**Task statement**
All of the entries below need repeating exactly, apart from their images.

Saved entries

============================================================

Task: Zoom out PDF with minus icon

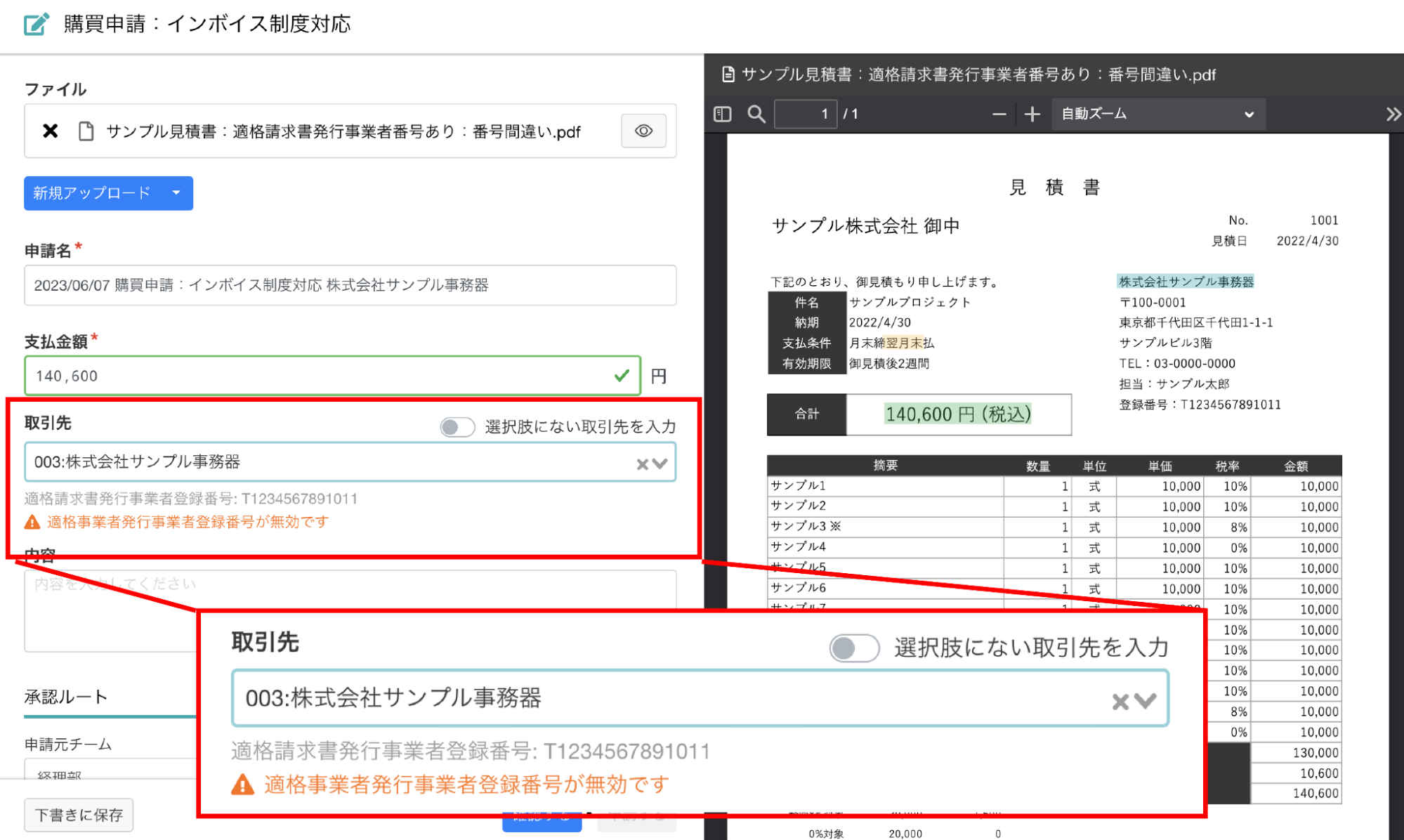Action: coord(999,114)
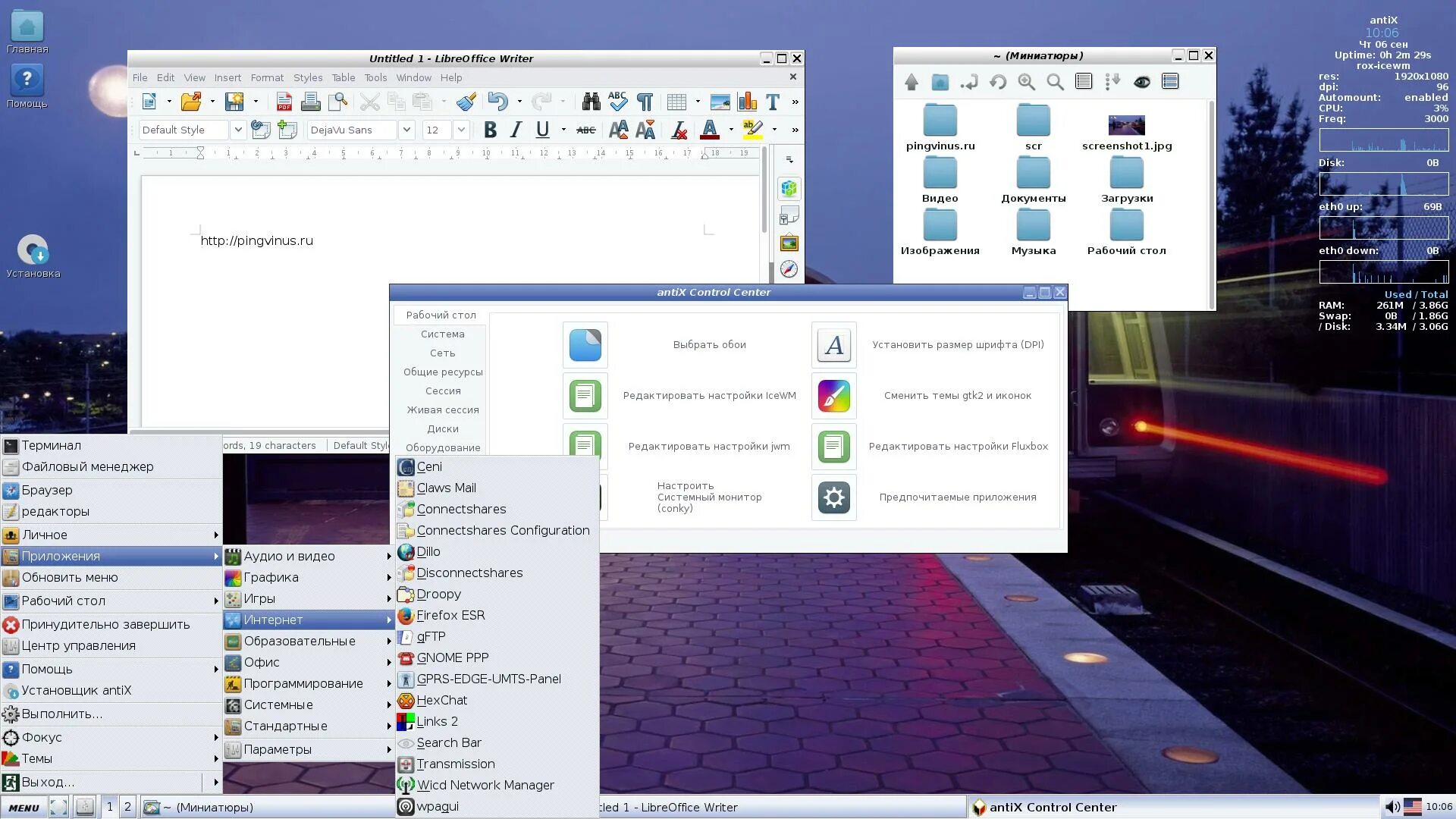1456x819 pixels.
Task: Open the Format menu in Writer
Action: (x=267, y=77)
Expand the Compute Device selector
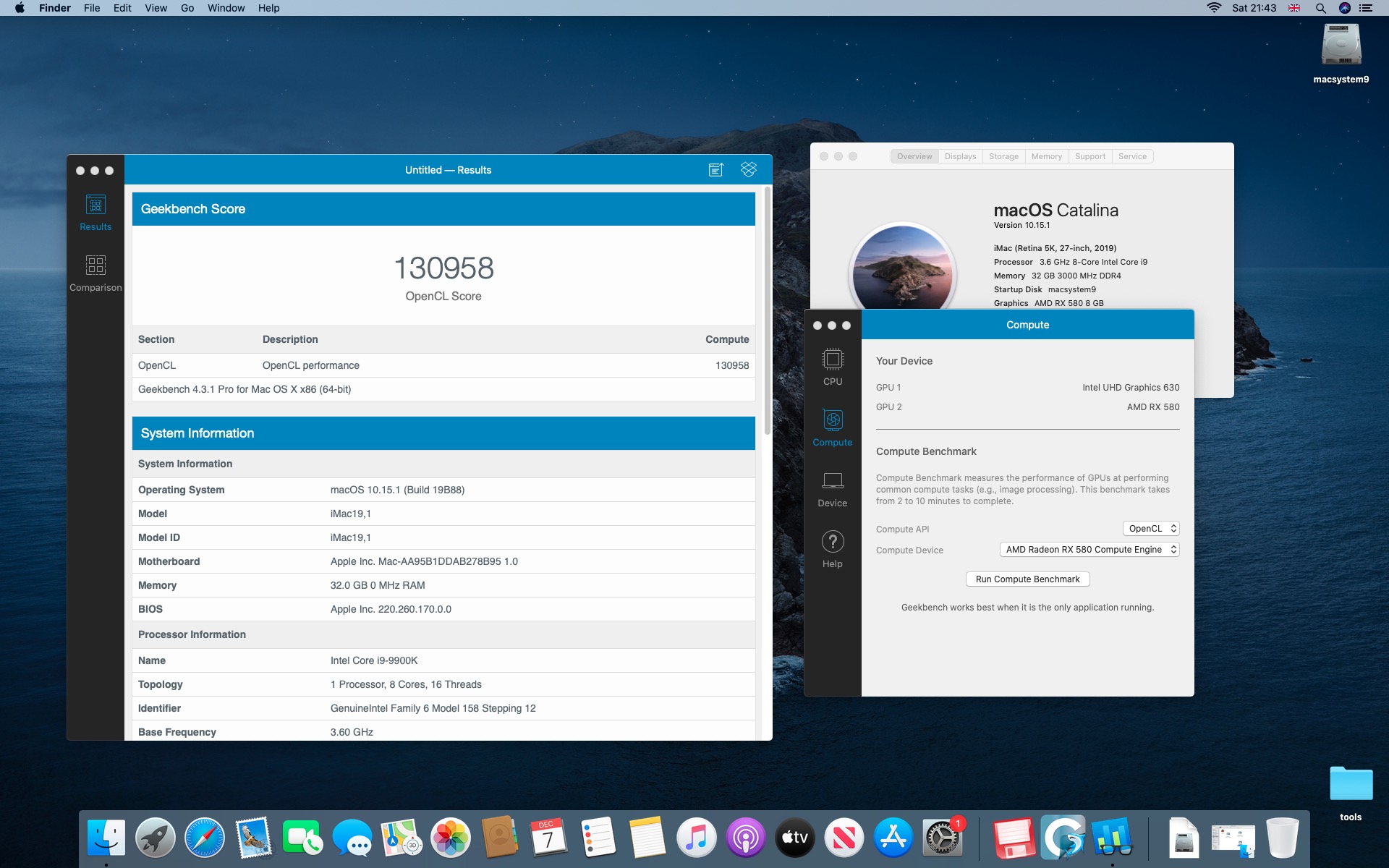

============================================================

**Your response**
Task: Zoom out PDF with minus icon

Action: coord(999,114)
1456x819 pixels.
Task: Open the Format menu in Writer
Action: (x=267, y=77)
Expand the Compute Device selector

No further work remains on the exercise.